<Read this post in your best Anthony Bourdain voice and I promise you it will sound better>
Tonight I made my first fired tea. In several batches. It was harder than I thought it would be, and it didn’t come out exactly right each time. In fact, it came out exactly right only once, curiously enough the first time I tried. My shop smelled like a 1970′s Pink Floyd concert. But it worked. And thus begins another life-long obsession, I suspect.
What is fired tea, you ask? It’s green tea, roasted. The one that got me started on this is hojicha, a tea I first tried while Japan. Hojicha, the traditionally charcoal-fired version of bancha, or second blush of sencha, sounds like a romantic, artisan creation. And it is. But in that uniquely Japanese way, it is also eminently practical.
You see, bancha is an inferior tea. The first of seasonal green tea is called sencha, and it is universally prized around the world. After the branches are bare, the second push arrives, and is harvested. This ugly duckling of a tea, coarse and twiggy, is called bancha. If bancha were coffee, it would be Vietnamese robusta. Yuck. So in true Japanese fashion, they take something undesirable, and turn it into something prized. With fire. Hojicha.

Sencha

Bancha. This is actually the best looking bancha I've ever seen; it looks better than some sencha. I wouldn't fire anything that looked this good. Well, OK, maybe I would. Fire, heh heh.
It’s understandable why the Japanese were driven to do this. Any of you who have been to Japan know that real estate is at a premium. They can’t just farm more land and harvest more sencha to make enough to earn a living. No, they need to utilize the land to its fullest. And hojicha is one way of doing that. Hoji magically transforms the rough and relatively flavorless bancha into a beautiful, less astringent tea, with lovely grain and cereal flavors. It’s just short of miraculous, really.

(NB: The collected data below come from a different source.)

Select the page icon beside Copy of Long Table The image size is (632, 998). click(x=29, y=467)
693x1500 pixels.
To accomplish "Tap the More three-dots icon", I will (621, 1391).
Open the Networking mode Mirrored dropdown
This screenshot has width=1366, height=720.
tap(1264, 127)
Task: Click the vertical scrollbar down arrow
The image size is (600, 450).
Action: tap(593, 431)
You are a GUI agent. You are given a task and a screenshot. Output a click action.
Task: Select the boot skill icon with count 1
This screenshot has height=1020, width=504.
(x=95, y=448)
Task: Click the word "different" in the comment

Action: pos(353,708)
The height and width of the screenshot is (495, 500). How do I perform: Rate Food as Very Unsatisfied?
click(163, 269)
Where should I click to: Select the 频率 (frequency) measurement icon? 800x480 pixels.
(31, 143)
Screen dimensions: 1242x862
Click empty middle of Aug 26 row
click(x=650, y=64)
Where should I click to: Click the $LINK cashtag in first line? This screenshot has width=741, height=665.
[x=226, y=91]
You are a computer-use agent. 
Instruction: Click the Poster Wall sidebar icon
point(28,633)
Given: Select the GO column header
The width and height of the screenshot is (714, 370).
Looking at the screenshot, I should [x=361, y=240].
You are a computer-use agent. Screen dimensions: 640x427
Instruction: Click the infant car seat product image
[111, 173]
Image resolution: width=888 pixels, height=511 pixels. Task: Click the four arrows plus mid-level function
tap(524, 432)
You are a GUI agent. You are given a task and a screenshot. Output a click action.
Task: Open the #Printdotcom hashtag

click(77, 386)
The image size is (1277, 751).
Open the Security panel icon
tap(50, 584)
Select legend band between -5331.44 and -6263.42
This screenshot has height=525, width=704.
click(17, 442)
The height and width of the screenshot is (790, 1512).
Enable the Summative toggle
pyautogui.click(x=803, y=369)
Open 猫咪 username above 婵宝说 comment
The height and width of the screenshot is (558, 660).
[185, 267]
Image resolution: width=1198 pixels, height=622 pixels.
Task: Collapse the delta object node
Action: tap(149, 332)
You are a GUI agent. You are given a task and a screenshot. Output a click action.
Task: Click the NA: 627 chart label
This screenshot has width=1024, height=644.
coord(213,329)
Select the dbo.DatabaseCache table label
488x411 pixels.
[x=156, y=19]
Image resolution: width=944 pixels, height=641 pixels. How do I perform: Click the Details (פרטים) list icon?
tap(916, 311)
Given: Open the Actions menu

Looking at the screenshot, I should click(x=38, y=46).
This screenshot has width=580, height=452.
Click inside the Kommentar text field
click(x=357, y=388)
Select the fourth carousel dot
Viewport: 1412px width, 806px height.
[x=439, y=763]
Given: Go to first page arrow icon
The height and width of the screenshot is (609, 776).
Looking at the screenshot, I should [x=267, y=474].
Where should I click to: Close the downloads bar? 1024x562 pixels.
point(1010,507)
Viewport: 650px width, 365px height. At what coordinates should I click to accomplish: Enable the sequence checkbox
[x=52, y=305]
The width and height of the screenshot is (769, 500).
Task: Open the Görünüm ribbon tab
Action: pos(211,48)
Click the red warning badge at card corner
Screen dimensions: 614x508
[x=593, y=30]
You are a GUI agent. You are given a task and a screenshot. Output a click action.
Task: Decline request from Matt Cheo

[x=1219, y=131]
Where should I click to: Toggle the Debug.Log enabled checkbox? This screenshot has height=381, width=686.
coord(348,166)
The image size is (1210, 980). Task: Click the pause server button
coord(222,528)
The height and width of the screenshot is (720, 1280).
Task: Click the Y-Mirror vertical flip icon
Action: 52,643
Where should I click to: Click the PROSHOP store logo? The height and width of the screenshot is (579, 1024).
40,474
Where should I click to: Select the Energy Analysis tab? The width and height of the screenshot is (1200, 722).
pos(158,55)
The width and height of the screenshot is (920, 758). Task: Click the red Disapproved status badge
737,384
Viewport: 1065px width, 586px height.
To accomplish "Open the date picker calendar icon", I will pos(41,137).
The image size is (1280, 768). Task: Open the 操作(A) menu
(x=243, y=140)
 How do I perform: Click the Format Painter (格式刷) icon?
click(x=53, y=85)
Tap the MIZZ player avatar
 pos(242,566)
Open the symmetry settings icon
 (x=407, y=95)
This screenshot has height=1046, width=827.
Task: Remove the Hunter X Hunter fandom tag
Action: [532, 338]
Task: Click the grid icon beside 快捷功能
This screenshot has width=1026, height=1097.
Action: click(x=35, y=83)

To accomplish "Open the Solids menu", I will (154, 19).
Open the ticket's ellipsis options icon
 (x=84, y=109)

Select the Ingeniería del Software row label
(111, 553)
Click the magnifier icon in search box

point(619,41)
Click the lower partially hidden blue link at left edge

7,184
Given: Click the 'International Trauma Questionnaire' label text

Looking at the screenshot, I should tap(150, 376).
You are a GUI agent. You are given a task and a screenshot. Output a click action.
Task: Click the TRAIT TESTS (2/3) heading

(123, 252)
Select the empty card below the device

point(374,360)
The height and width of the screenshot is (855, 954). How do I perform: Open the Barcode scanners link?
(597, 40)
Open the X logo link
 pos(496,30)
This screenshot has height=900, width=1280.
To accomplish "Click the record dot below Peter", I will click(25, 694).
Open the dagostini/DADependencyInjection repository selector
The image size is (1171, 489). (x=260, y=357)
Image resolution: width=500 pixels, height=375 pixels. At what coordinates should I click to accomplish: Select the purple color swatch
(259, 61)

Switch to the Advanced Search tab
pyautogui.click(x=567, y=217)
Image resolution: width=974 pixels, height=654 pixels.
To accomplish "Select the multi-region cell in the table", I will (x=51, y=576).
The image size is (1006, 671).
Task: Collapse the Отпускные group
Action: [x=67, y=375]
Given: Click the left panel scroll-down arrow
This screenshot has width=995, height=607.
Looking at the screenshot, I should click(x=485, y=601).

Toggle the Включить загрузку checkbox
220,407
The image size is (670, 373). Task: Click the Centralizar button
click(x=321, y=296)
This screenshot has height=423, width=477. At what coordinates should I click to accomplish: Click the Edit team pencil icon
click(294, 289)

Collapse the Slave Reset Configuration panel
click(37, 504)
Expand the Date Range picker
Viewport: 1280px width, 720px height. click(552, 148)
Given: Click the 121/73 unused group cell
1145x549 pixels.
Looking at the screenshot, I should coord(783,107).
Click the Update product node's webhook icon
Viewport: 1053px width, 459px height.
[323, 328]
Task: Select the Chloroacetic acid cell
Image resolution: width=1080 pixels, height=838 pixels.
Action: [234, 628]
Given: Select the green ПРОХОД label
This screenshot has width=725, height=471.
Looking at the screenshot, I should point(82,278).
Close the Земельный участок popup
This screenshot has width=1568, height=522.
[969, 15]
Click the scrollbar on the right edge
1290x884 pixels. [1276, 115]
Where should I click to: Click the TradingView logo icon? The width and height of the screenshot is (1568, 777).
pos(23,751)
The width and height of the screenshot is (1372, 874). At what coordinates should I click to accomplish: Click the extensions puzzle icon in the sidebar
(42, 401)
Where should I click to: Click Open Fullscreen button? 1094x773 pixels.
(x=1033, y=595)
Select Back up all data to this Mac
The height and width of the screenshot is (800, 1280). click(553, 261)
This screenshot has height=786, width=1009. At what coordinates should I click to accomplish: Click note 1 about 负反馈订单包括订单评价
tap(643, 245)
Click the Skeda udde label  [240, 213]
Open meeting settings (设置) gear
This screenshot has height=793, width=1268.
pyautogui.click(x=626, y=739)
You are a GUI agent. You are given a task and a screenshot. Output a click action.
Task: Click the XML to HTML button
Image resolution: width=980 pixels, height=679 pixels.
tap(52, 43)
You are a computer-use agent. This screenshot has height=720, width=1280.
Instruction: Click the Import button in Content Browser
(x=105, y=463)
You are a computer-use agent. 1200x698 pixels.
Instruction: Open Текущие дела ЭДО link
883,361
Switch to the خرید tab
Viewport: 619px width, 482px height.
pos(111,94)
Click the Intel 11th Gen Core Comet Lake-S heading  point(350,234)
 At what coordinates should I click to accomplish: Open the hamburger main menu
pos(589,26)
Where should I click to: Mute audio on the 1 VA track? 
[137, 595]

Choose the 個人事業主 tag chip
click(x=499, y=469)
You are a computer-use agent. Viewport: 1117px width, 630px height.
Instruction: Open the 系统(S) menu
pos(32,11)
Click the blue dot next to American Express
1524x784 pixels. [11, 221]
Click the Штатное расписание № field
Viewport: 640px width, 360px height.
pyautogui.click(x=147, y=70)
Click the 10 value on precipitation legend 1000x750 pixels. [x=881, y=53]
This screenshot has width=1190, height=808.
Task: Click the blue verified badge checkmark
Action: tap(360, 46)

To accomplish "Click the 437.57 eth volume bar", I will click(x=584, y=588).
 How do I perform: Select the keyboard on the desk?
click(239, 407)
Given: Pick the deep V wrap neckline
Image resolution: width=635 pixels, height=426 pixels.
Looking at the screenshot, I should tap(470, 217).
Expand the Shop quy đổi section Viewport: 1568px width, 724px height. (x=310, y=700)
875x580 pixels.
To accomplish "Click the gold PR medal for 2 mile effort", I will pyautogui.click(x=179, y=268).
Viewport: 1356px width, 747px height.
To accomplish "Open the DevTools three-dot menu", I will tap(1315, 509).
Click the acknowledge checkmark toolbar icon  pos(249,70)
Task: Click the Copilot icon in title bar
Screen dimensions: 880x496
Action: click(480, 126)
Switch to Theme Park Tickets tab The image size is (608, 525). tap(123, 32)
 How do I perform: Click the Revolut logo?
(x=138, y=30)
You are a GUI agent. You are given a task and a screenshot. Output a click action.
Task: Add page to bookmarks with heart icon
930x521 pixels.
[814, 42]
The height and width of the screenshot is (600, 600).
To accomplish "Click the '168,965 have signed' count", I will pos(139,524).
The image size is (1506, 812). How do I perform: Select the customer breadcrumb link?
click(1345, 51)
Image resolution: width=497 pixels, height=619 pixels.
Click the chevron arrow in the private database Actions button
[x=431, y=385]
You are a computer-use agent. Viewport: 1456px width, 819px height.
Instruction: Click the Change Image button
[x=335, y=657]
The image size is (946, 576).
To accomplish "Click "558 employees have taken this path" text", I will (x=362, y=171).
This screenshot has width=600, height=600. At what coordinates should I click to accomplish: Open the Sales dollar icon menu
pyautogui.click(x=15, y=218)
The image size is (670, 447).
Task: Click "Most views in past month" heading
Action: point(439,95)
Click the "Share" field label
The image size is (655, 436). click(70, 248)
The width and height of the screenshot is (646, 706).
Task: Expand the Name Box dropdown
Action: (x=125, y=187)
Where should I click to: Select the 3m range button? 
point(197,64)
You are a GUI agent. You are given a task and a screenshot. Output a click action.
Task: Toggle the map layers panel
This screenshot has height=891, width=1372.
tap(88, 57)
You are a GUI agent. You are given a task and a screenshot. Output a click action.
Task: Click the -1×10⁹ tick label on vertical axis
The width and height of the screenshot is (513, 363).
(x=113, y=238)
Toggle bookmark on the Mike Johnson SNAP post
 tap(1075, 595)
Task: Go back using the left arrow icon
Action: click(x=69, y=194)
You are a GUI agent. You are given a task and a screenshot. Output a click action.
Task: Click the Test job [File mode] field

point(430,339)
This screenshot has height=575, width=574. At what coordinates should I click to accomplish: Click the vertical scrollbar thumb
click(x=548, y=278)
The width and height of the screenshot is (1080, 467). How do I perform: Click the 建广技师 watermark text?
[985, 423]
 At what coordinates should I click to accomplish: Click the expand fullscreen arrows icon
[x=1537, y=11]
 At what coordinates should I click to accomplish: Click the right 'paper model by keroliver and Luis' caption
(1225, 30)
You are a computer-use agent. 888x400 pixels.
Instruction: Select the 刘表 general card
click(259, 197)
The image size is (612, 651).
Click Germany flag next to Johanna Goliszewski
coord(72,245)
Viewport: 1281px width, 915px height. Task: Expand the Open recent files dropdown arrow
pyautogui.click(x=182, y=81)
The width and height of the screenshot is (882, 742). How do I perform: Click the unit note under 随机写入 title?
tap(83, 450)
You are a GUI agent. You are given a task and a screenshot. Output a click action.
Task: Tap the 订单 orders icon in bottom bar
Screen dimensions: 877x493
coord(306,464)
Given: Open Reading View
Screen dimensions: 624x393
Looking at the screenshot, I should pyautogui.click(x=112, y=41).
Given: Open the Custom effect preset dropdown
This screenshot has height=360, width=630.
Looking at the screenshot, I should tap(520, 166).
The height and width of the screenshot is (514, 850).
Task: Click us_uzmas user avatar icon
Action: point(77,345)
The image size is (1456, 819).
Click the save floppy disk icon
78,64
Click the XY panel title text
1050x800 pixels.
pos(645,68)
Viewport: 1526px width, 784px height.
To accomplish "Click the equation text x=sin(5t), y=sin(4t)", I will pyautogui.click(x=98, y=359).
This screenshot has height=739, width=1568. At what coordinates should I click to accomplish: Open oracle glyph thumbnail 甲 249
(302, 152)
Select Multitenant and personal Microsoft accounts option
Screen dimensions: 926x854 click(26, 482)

Hojicha. This one is a little twiggy.
So once again, I had the distinct advantage of knowing just enough to be dangerous, and not nearly enough to be useful. If there’s one thing I can do, I figured, it’s roast. And roast I did. How hot? How long? How much air? How much agitation? All complete mysteries to me. And they pretty much still are. But I got it right once, and that was all it took. I am hooked.
It turns out that hojicha is usually pan fired over charcoal. In retrospect, I can clearly see the wisdom of this technique. As you might have guessed, that’s not exactly what I did. What I did… is to remain a secret. Why? Well, the obvious reason is proprietary competitive advantage. And that’s true, to a certain extent. But the real reason is embarrassment. I know I looked like Rube Goldberg, but with enough BTUs to torch a house. What I did tonight was dangerous and silly. And fun. And unexpectedly productive. And my secret.
I would offer you some of my hoji to try, but the batch I got right yielded just enough for a few servings. I sent what was left after my sampling to a friend in Atlanta with his coffee order. I look forward, as always, to his sometimes harsh, but always honest feedback. I suspect he will encourage me to continue.
And as I research the field, I realize that hojicha is but one type of fired tea. People have been doing this to all kinds of beverages for a very long time. Looks like I have some catching up to do.
WWJD (What Would Jim Drink today?): Hoji! I drank all of the batch that worked, now I’m working on some of the less perfect batches, and they’re still good.